* **Extracted material**
== Segment start ==
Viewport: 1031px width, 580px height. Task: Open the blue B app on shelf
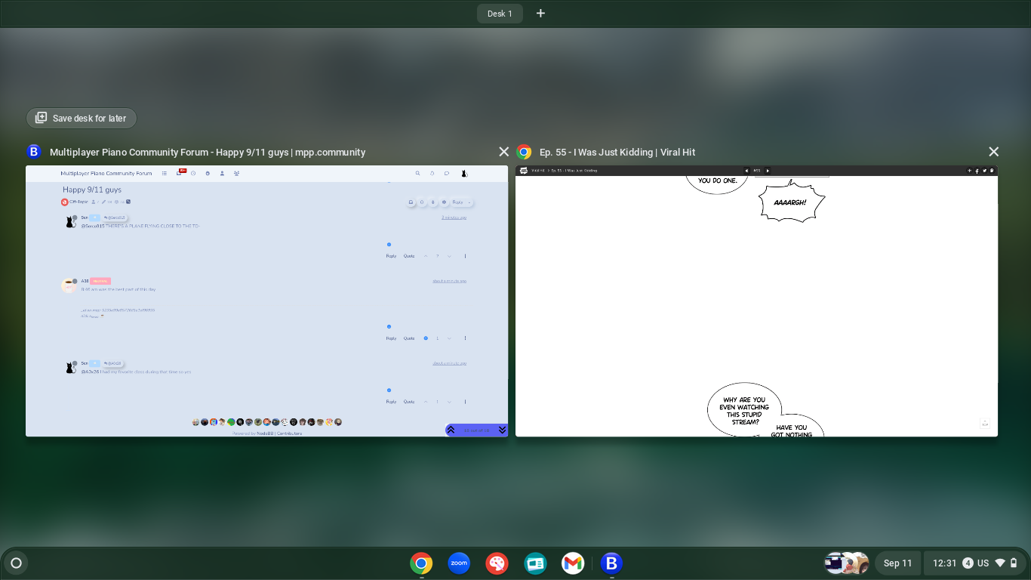pyautogui.click(x=611, y=563)
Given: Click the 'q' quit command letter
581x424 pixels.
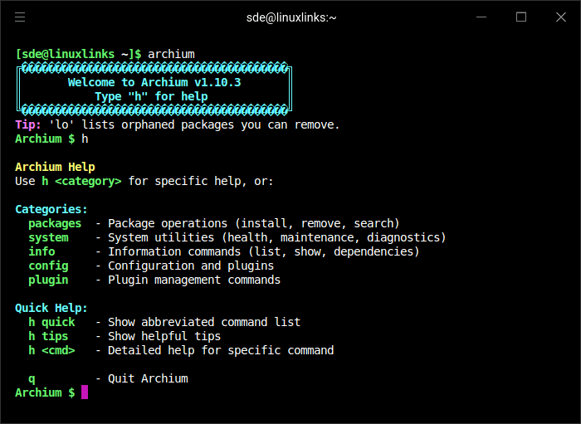Looking at the screenshot, I should tap(32, 378).
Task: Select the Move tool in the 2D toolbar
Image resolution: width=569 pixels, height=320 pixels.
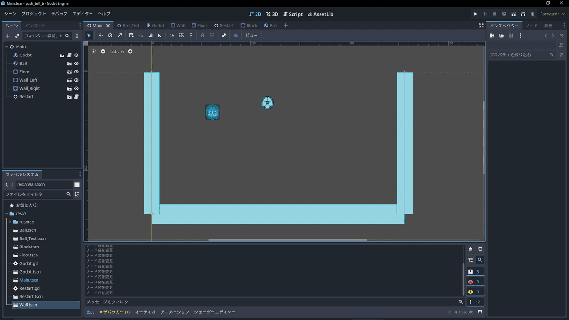Action: coord(101,35)
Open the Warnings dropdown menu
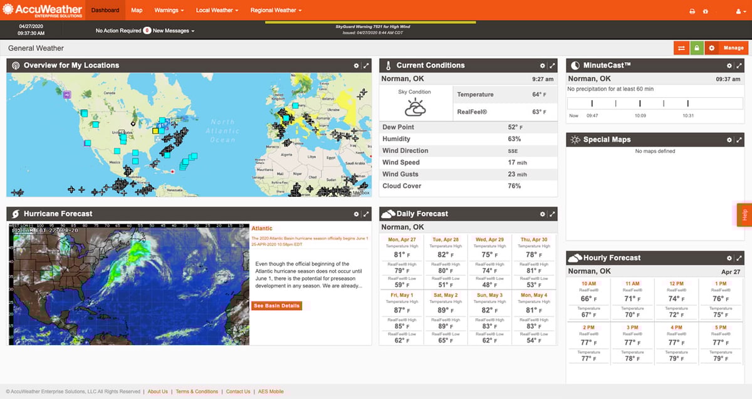 pos(169,11)
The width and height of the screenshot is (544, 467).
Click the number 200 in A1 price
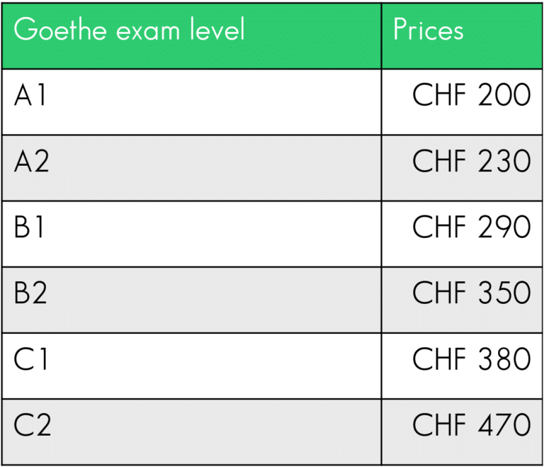[504, 96]
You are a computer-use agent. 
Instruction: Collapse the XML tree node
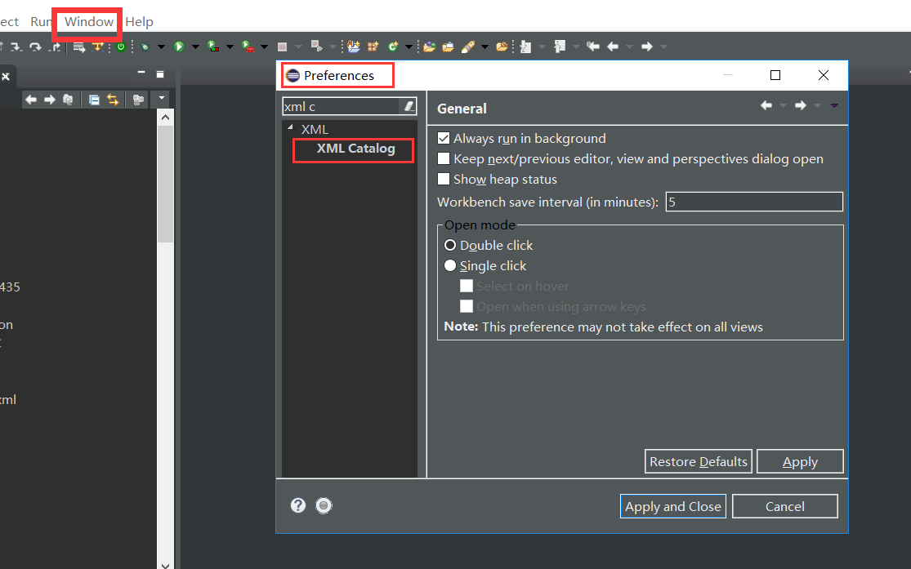[290, 128]
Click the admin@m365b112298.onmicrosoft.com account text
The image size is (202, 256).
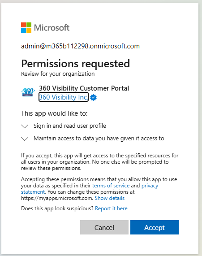click(x=80, y=46)
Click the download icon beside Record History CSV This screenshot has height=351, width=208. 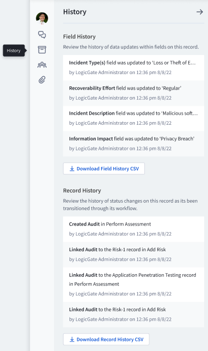point(72,339)
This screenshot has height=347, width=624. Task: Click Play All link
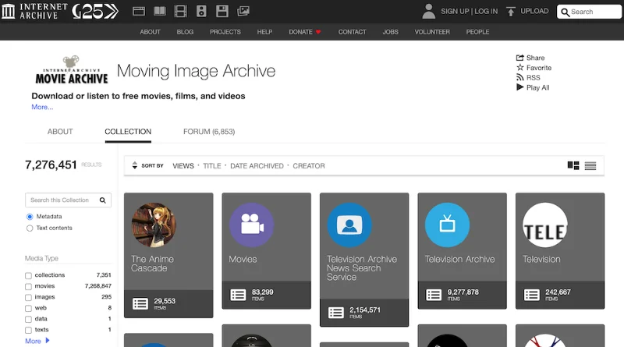click(537, 87)
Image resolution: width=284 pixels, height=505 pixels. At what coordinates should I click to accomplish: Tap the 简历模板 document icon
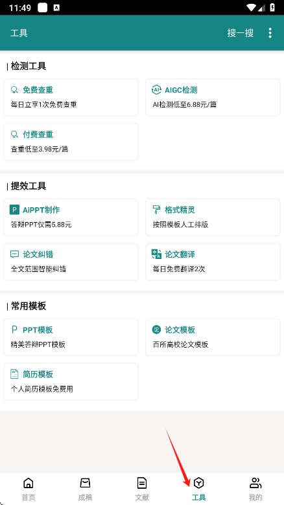[x=14, y=374]
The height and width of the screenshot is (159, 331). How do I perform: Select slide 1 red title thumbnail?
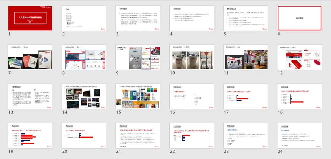pyautogui.click(x=30, y=18)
== Segment end ==
* **Your objective**
Print exactly the lines running from the start of the entries above to the line with "Task: Select the Move tool in the 2D toolbar", both included; leave out any pictures.

* **Output**
Viewport: 1031px width, 580px height. Task: Open the blue B app on shelf
pyautogui.click(x=611, y=563)
Given: Click the 'q' quit command letter
581x424 pixels.
Looking at the screenshot, I should tap(32, 378).
Task: Select the Move tool in the 2D toolbar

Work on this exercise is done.